Baby Free Time – is it important?

Having just enjoyed the deliciousness of a “baby-free” weekend, I thought I would reflect on whether baby free time is important for new (and more seasoned!) mums in a worldly and biblical perspective.  I am starting to feel like a bit of a more seasoned mum now that I am meeting other mums with tiny babies so felt I should upgrade myself!

 

Baby free time can come in many forms – it might be half an hour where your husband watches the baby so you can get a nap, it might be an afternoon where you can have a bath and chill out on your own, it might just be popping to the supermarket to do the shopping on your own for once, or in my case it was a weekend when baby got to spend quality time with grandparents and I got to relax.  

We all know that being a parent is a huge responsibility, one that never goes away and that we feel even when our little ones are with someone else, but sometimes that pressure and weight of having to look after them can overcome us.  This is especially true in the very early months of a newborn, when all they want is mummy and they need you there to provide food, comfort, sleep – everything!  I often found myself overwhelmed, tired and feeling trapped inside my own home.  In these moments, my husband (and numerous others) was amazing in providing me with little chunks of time without the baby in which I could compose myself and get the rest or recovery that I needed ready to face another hour/day/week looking after my son.

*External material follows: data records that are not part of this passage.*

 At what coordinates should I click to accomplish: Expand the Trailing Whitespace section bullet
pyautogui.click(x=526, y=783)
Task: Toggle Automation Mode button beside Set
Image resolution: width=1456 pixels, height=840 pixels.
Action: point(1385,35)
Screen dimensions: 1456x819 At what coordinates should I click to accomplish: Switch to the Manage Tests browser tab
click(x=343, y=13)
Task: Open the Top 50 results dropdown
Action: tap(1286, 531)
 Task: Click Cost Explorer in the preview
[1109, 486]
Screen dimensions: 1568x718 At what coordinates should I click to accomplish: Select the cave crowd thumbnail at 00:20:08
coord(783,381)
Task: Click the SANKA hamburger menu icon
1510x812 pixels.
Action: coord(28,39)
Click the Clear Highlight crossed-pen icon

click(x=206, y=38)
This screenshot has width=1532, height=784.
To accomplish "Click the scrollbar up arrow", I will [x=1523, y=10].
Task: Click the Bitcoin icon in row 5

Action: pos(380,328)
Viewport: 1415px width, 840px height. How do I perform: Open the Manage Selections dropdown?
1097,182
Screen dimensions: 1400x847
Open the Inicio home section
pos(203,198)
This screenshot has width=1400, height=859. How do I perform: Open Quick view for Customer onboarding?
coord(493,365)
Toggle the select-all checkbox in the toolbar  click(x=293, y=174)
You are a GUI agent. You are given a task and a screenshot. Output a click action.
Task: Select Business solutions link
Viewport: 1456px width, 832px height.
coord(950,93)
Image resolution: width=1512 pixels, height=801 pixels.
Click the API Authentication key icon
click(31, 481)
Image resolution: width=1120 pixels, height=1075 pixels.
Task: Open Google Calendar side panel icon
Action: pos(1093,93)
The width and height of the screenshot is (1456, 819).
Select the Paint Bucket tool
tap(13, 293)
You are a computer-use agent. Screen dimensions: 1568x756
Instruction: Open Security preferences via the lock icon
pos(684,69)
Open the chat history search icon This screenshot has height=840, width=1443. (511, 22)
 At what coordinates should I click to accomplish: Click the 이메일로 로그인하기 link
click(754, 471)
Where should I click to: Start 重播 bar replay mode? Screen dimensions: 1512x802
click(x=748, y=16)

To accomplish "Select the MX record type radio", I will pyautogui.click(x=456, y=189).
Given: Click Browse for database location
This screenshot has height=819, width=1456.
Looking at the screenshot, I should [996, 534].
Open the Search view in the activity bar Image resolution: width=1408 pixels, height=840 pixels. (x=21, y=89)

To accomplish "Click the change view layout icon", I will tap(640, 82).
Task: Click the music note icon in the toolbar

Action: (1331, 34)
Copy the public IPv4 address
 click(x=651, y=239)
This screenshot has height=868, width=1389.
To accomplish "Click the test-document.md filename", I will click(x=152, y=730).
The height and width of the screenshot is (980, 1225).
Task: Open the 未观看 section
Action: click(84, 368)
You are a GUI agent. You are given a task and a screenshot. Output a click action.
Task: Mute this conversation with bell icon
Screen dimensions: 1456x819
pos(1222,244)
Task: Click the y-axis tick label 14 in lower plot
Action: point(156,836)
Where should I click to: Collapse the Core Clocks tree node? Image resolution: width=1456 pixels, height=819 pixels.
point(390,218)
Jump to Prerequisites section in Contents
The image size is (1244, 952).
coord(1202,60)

You see God created us to be more than just parents (and believe me, I am not saying that there is anything wrong with being a parent and I am not starting the whole stay at home/working mum debate).  We are so many things to so many people – here is an example of just a few of the things that I am:

  • mother 
  • wife
  • daughter
  • daughter in law
  • friend
  • child of God
  • guide leader
The list can go on and will be different for all of us. But just because we are all of these things to other people doesn’t change the fact that God made us as a unique individual who is special and precious on our own.  Sometimes we need the time away from the demands and expectations of others to remind ourselves of who we are and why we are special.
 
“What’s the price of a pet canary? Some loose change, right? And God cares what happens to it even more than you do. He pays even greater attention to you, down to the last detail—even numbering the hairs on your head! So don’t be intimidated by all this bully talk. You’re worth more than a million canaries.” Matthew 10:29-31 The Message Version 
 
God would have sent His Son into the world to die even if it was just for you, He takes the time to know exactly how many hairs you have on your head, He has a unique plan for each of us.  That doesn’t change when you become a parent, and sometimes we need to take time away from our children to remember that we are loved by God regardless of what else we do.   
 
One final thought that I like to ponder is that we as parents often sacrifice our own interests, hobbies and life goals for our children saying “we want the best for them, we want them to have an amazing future”.  But I am pretty sure your parents said the same about you. So don’t sacrifice so much of yourself that you forego what your own parents, and what God, wanted and still wants for you.
 
For I know the plans I have for you,” declares the Lord, “plans to prosper you and not to harm you, plans to give you hope and a future.” Jeremiah 29:11 NIV
 
In summary, I have experienced the importance of “baby-free” time in that it makes me remember who I am in God and how precious I am as an individual as well as giving me energy and strength to carry on.  To be an amazing mother (or at least to try!), I need first to be happy and fulfilled in myself, and having just a bit of time away from my son helps me do that.  I know it can be hard to trust others with your precious little bundle, especially in the first few months, but it can be so rewarding for your relationship with them that I urge all mums to prioritise having some “baby-free” time.  Let me know if you agree!!!